Josephson junctions can be precise frequency to voltage converters. The National Institute of Standards and Technology (NIST) takes advantage of this property to define the standard volt using thousands of JJs in series.

SQUID Sensor Arrays

Medical Imaging

Superconducting coils are used to generate the magnetic field in magnetic resonance imaging (MRI). SQUIDs are more sensitive alternatives to conventional radiofrequency coils for readout in MRI, magnetoencephalography (MEG), magnetocardiography (MCG) and other imaging applications. Replacing LTS coils with HTS coils also reduces cooling requirements for lower cost and power consumption.

Non-Destructive Testing

Following similar principles of magnetic imaging, SQUIDs can be used to find problems in aircraft, bridges and so on before they lead to failures.

Magnetic Anomaly Detection

Militaries use SQUIDs to detect underwater submarines and other vessels by the disturbances they create in the Earth’s magnetic field. Magnetic navigation follows the same principles and can provide an unjammable supplement or alternative to the Global Positioning System (GPS). Magnetic navigation would also be useful for civilian research operations like ocean monitoring because the GPS does not work underwater.

Telecommunications

SQUID filters are excellent front-end detectors for software-defined radio in digital signal applications. They improve quality factors and signal-to-noise ratios in cellular base stations and therefore increase the minimum feasible distance between towers. SQUIDs are well-suited for ultra-wideband 5G connectivity.

Wires, Tapes, Powders

Wind Turbines

The larger a wind turbine is, the more it benefits from direct-drive technology using HTS permanent magnets rather than a conventional gearbox. Direct-drive systems generate electricity more efficiently and require less maintenance than gearbox systems. Direct-drive and gearbox systems are comparable below 10 megawatts, but direct-drive is preferable for larger turbines, and the largest turbines are only feasible with direct-drive.

Cable Systems

Superconducting technologies offer electrical grids higher capacities, inherent overload protection, and environmentally-conscious coolants. HTS wires carry as much as two orders of magnitude more current than conventional wires of the same size. HTS cable systems cooled by liquid nitrogen typically carry an order of magnitude more current than comparable conventional cable systems. HTS cable systems are mostly used to connect substations in high-demand urban areas because they require less space and accommodate much higher future demand. Larger projects like the Munich SuperLink are underway.

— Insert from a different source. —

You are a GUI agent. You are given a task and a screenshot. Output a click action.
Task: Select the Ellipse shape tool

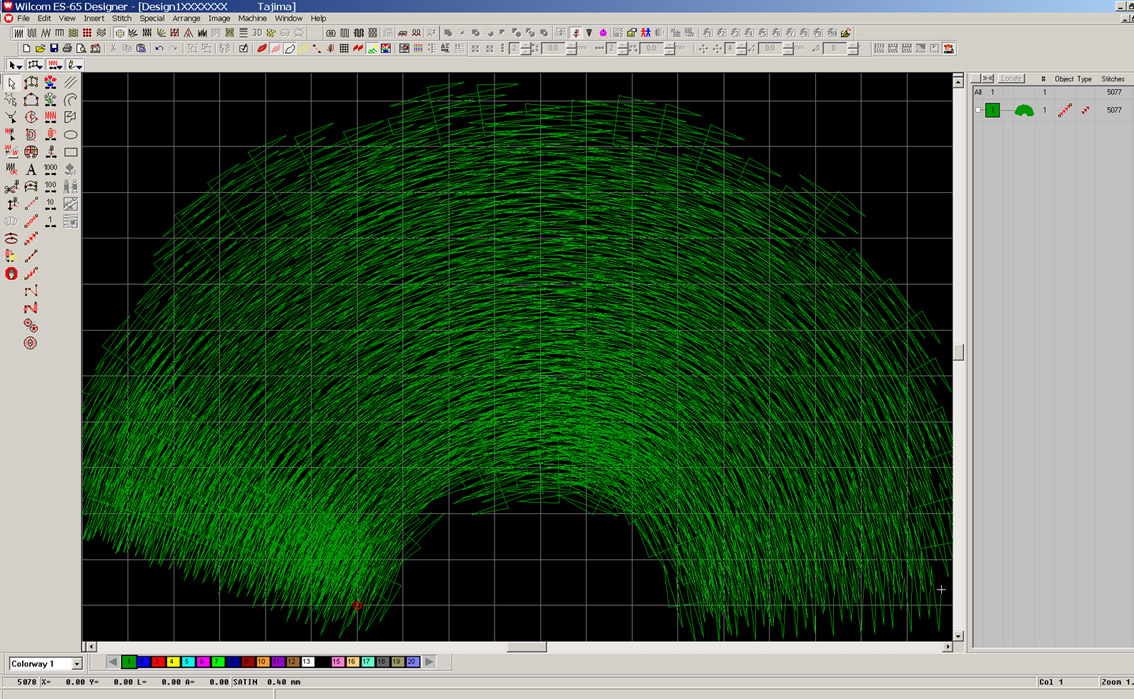(71, 135)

HTS wires also have built-in overload protection because they become resistive if their critical current is exceeded. Superconducting fault current limiters (FCLs) are useful for the same reason and provide compact, passive, and automatic protection.

Conventional transformers are cooled by flammable, environmentally hazardous oils. HTS transformers are cooled by nonflammable, abundant, benign liquid nitrogen.

High Magnetic Fields

Particle accelerators like CERN’s Large Hadron Collider and prototype fusion reactor components like CFS and MIT’s 20-tesla magnet use LTS coils and HTS plates, respectively.